Worm in the software

So are your brains at risk of spontaneous copyfication? No. Researchers have been able to map C. elegans‘ neural systems precisely because it’s quite dumb — it can only draw on 300 neurons worth of processing power. However, that’s enough gray matter to allow the worm to navigate its environment, catch bacteria for dinner, and react to certain external stimuli — such as a touch on its body, which triggers a reflexive squirming-away.

This behavior is encoded in the worm’s nerve cells, and governed by the strength of the connections between these neurons. When recreated on a computer, this simple reflex pathway works the same way as its biological counterpart — not because it’s been programmed to do so, but because this behavior arises from the structure itself.

“This reflexive response of such a neural circuit, is very similar to the reaction of a control agent balancing a pole,” says co-author Ramin Hasani.

Pole balancing is actually a typical control trial in computer science. It involves a pole, fixed on its lower end on a moving object, which the device has to keep in a vertical position. It does this by moving the object slightly whenever the pole starts tilting, in a bid to keep it from tipping over.

Worm test pole.

The worm’s natural behavior is very similar to that required in this test.
Image credits TU Wien.

Standard controllers don’t have much trouble passing this test. The trial is functionally similar to the processes the nematode’s neural system has to handle in the wild — move when a stimulus is registered. So, the team wanted to see if it could solve the problem without adding any extra code or neurons, just by tuning the strength of connections between cells. They chose this final parameter based on the fact that shifting synaptic strength is the characteristic feature of any natural learning process.
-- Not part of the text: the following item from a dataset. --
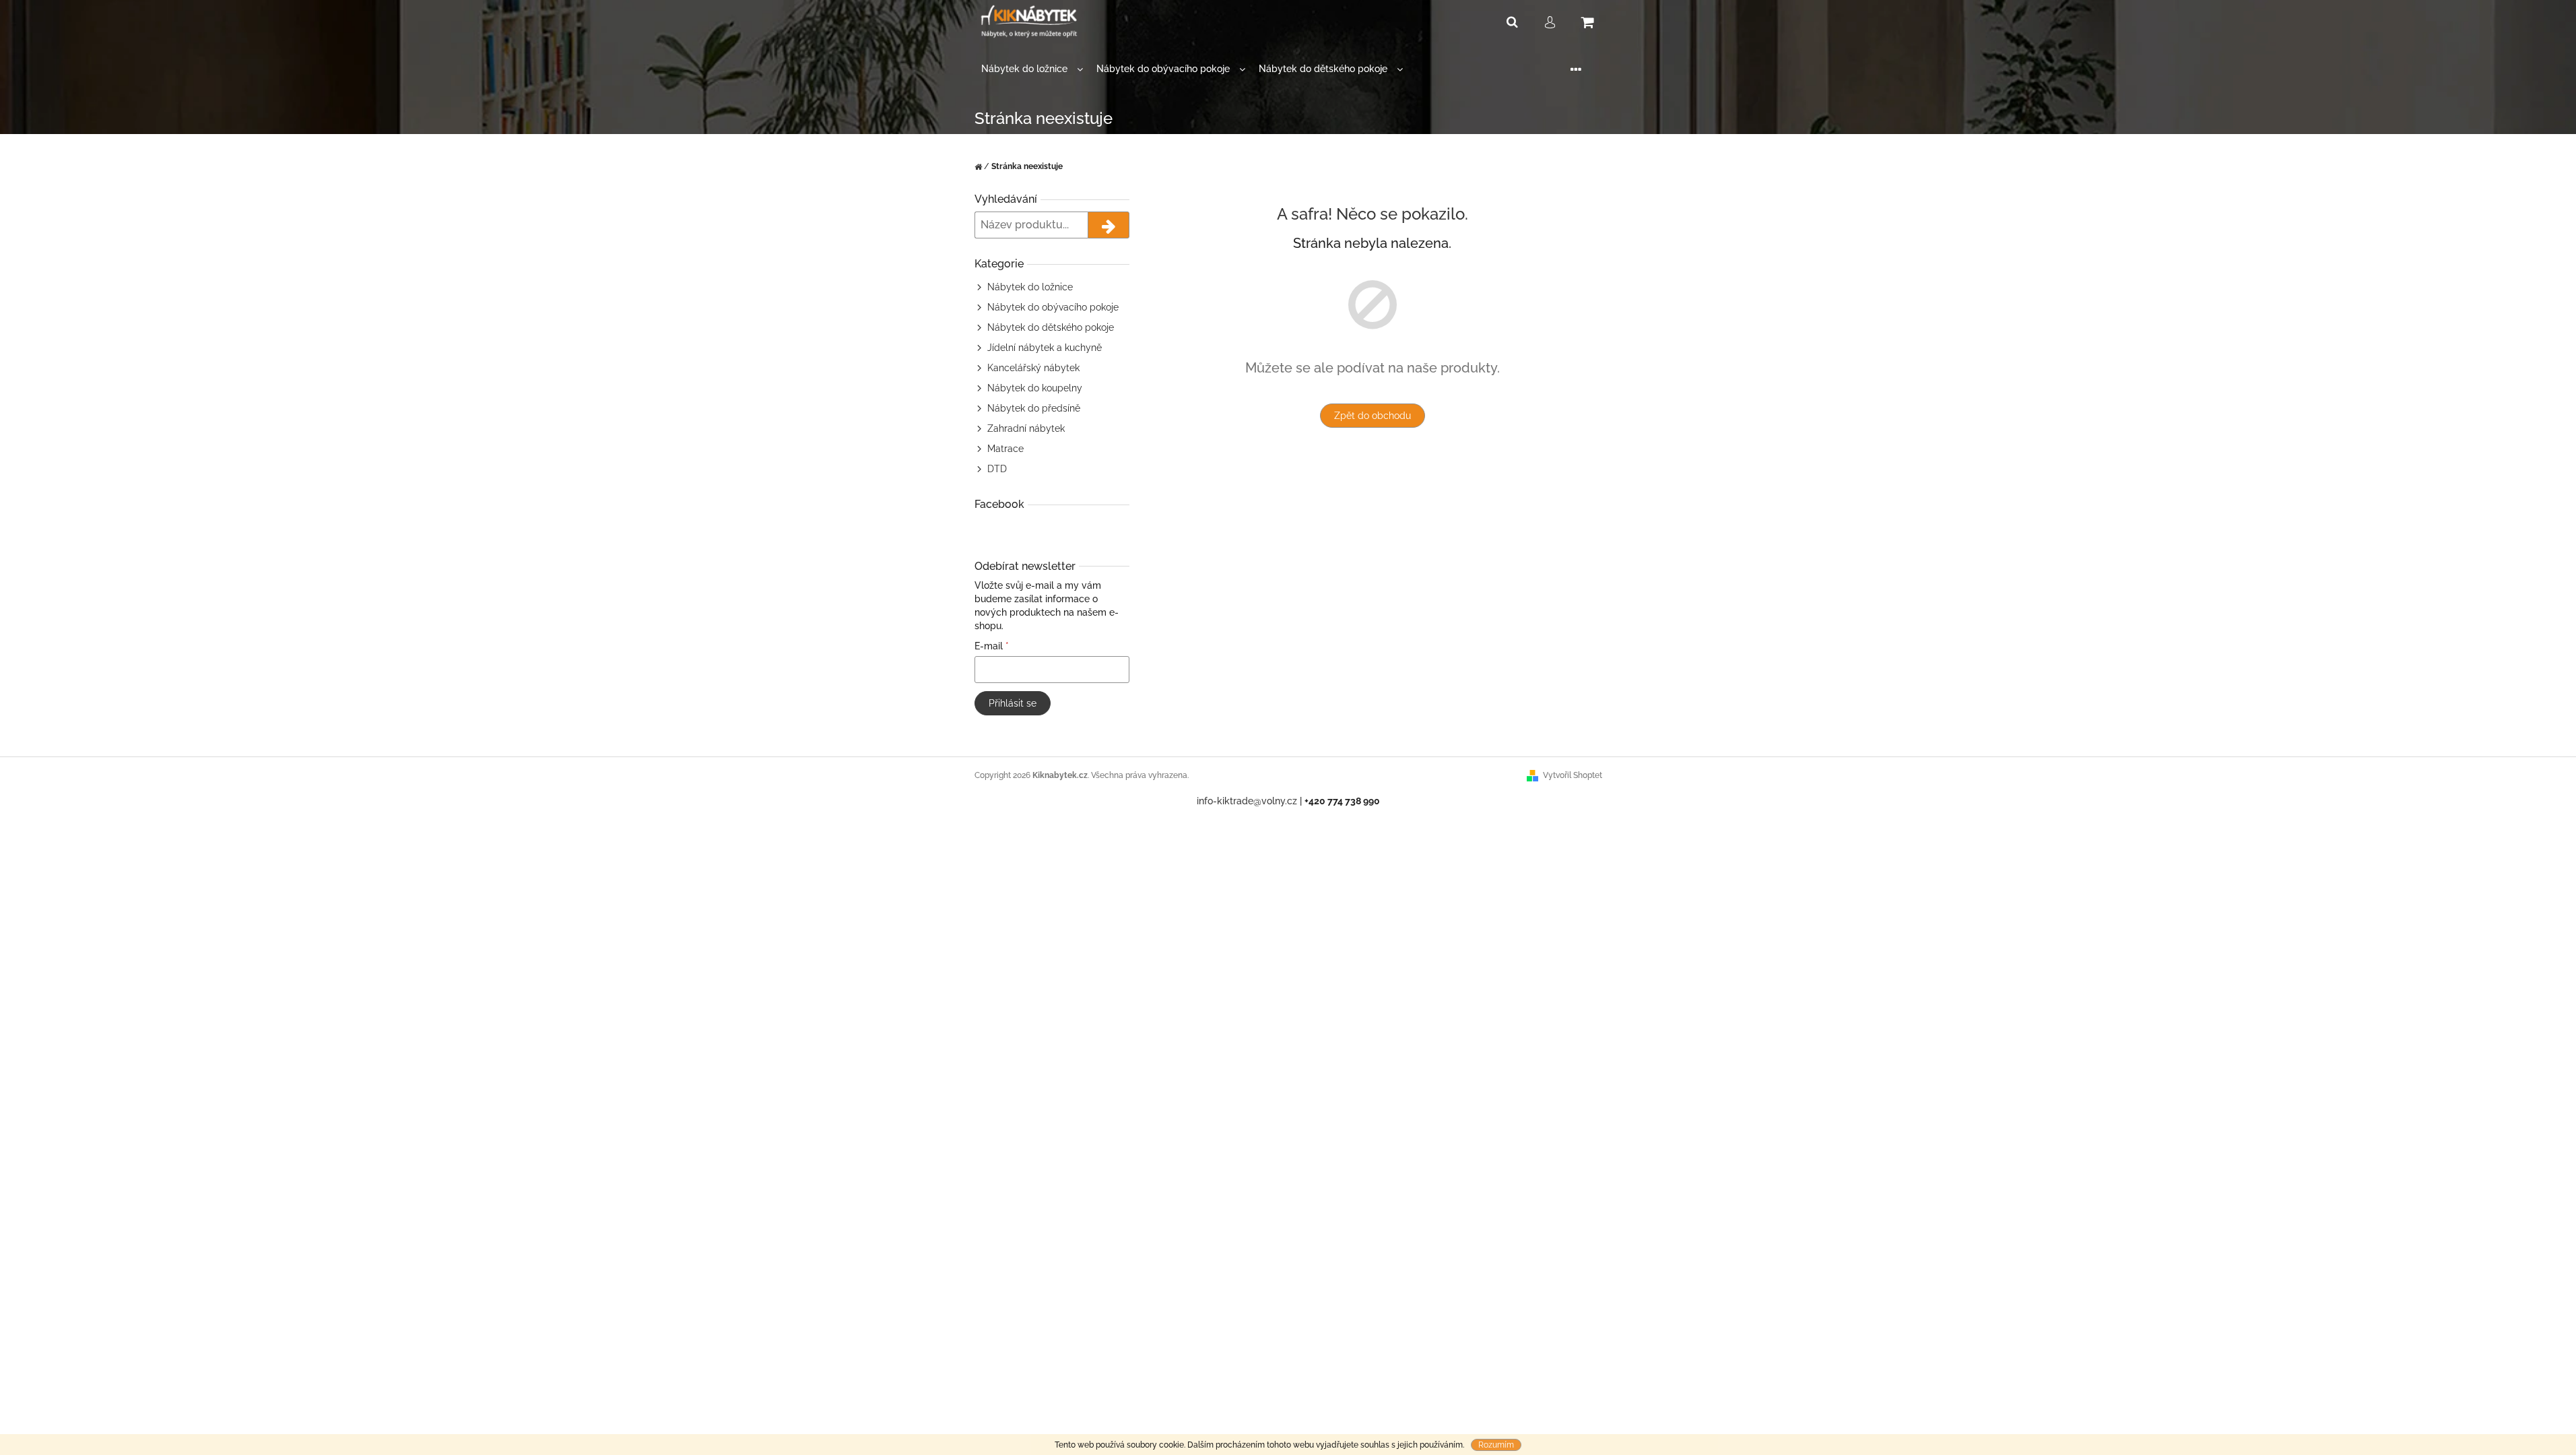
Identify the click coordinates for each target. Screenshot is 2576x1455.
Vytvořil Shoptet (1572, 775)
After some tweaking, the network managed to easily pass the pole trial.

“With the help of reinforcement learning, a method also known as ‘learning based on experiment and reward’, the artificial reflex network was trained and optimized on the computer,” explains first author Mathias Lechner.

“The result is a controller, which can solve a standard technology problem — stabilizing a pole, balanced on its tip. But no human being has written even one line of code for this controller, it just emerged by training a biological nerve system,” says co-author Radu Grosu.

After establishing that the method works, the team plans to probe the capabilities of similar circuits further. Still, the research does raise some very impactful questions — are machine learning and our brain processes fundamentally the same? If so, is silicon intelligence any less valuable or ‘alive’ than biological intelligences?

For now, however, we simply don’t know — C. elegans doesn’t know or care whether it lives as a worm in the ground or as a virtual collection of 1’s and 0’s on a computer in Vienna.

The paper “Worm-level Control through Search-based Reinforcement” has been published in the preprint server arXiv.